Your goal:
Pictures must not appear in the copy. Restate exactly the lines below from the one with "Task: Select the 上视基准面 plane icon" through the one with "This screenshot has", inclusive.

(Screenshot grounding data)
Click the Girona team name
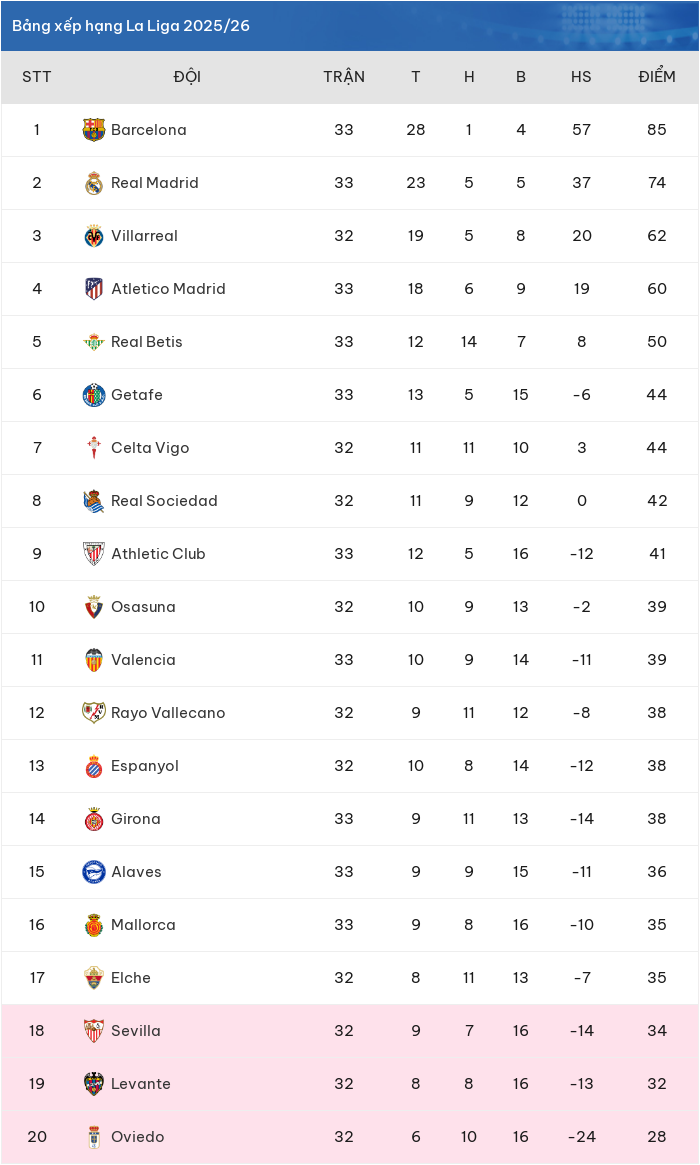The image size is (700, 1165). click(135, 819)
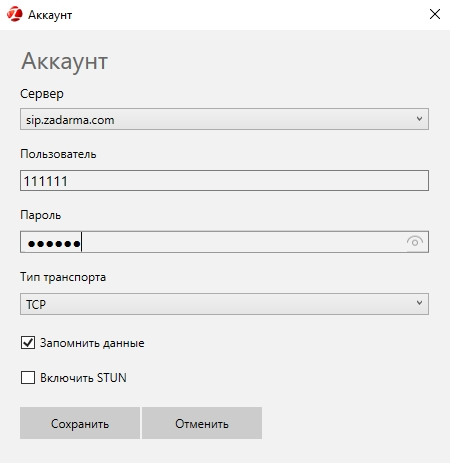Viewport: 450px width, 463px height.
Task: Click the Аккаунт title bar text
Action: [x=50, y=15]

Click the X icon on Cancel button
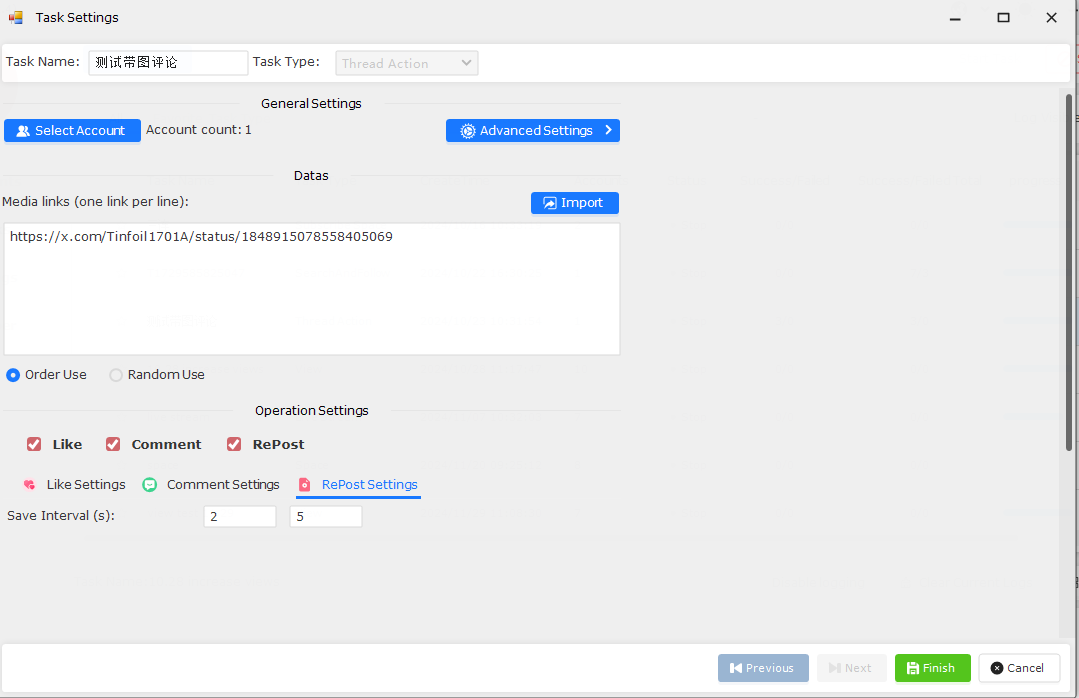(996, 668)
---
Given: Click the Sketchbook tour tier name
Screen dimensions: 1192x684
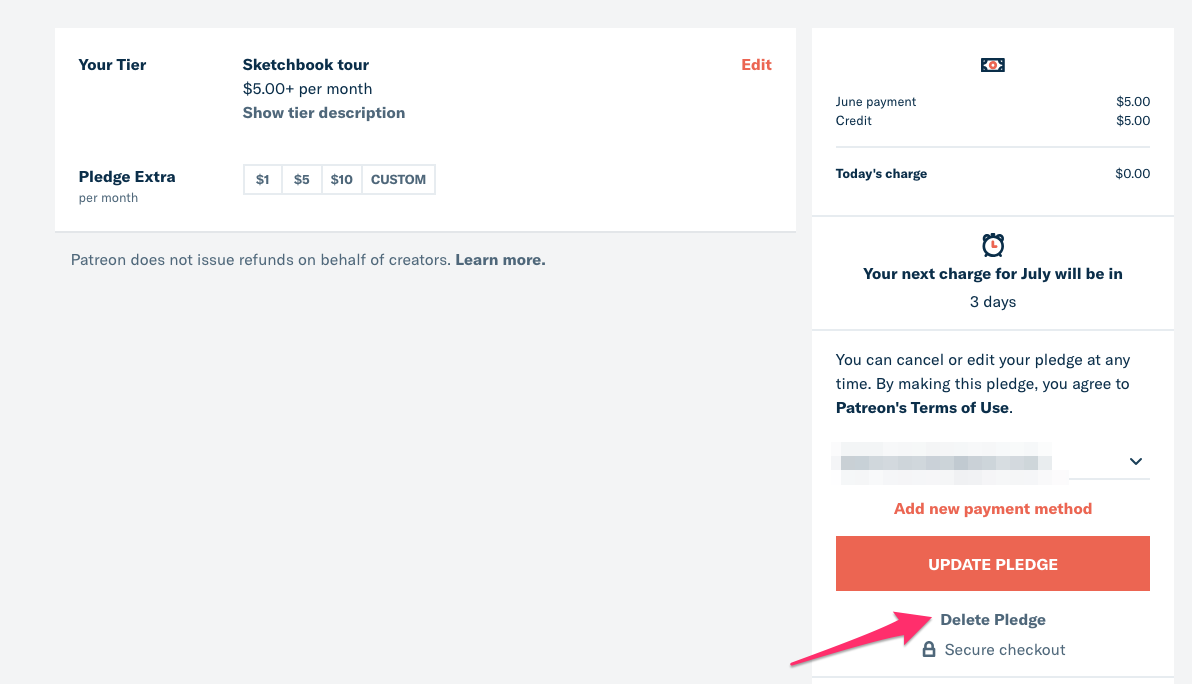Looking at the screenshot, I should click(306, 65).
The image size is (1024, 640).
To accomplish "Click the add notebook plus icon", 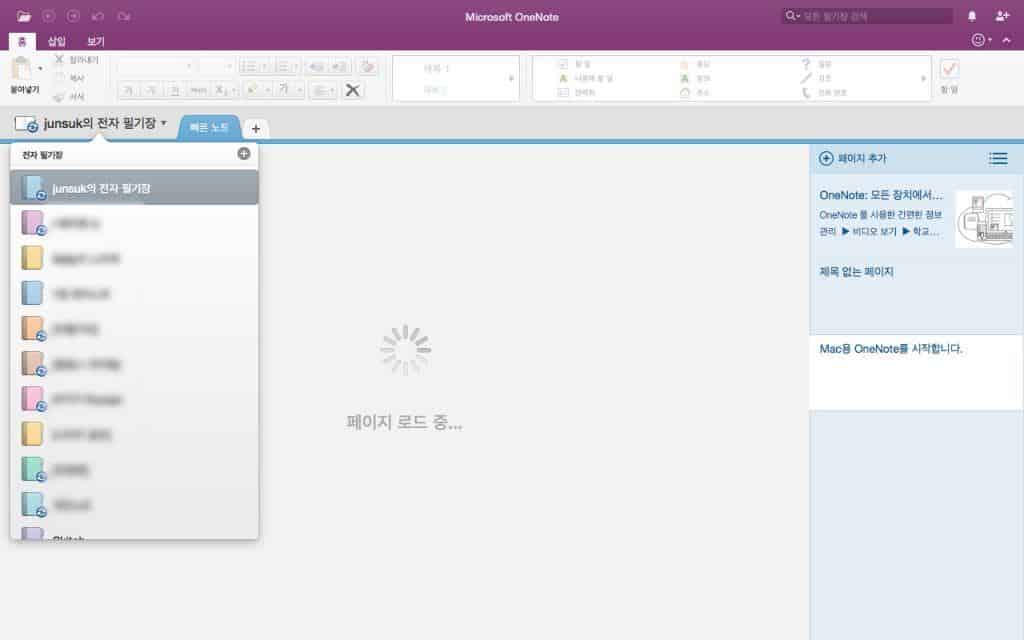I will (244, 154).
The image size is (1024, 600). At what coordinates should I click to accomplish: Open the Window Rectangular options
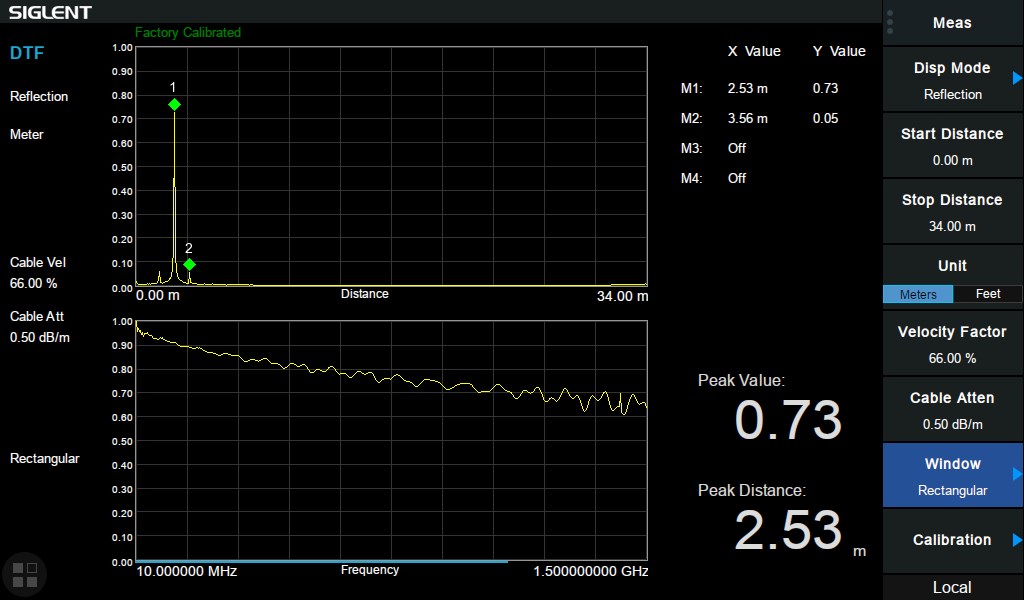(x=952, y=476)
==
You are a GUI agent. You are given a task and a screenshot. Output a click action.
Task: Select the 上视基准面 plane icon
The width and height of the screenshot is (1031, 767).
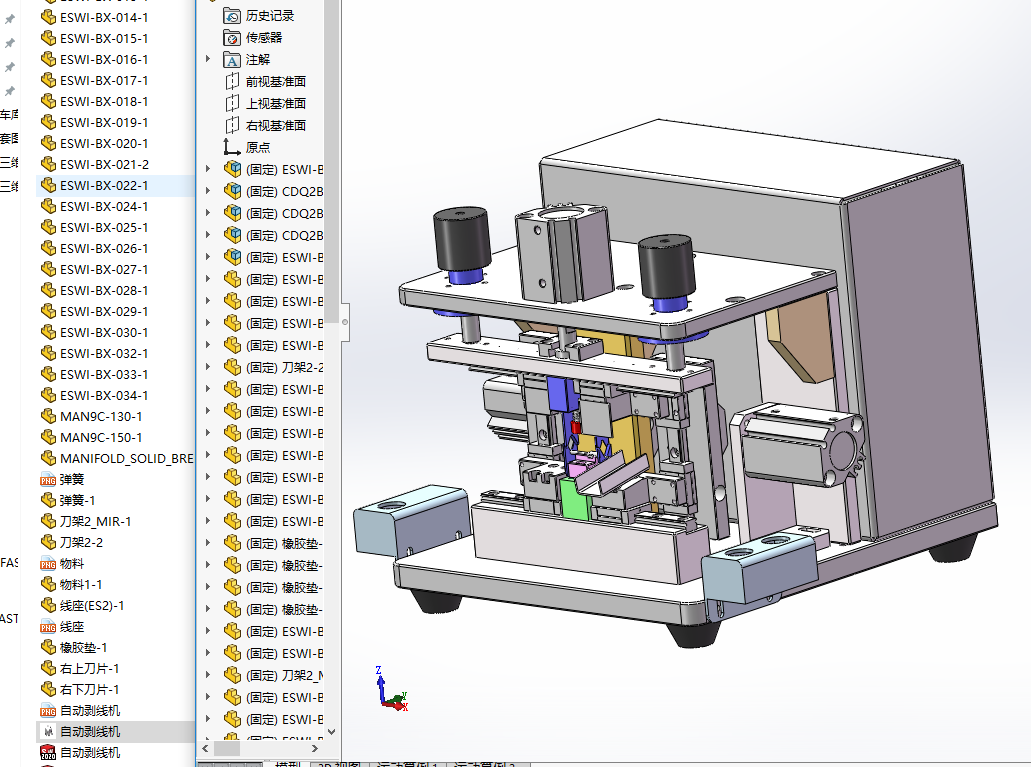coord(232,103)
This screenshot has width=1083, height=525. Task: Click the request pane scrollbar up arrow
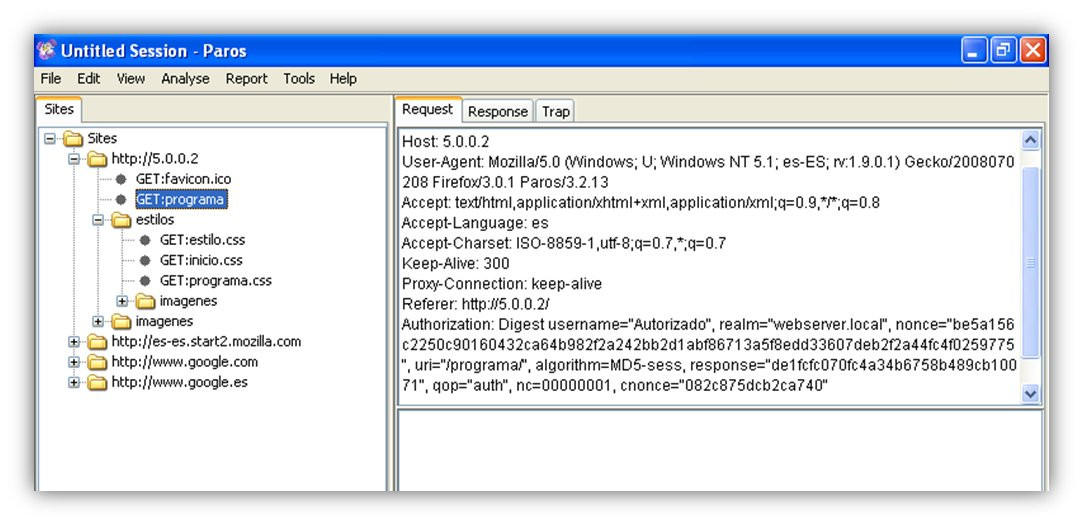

Output of the task:
Task: Select the 上视基准面 plane icon
The width and height of the screenshot is (1031, 767).
coord(232,103)
This screenshot has width=1083, height=525. Task: Click the request pane scrollbar up arrow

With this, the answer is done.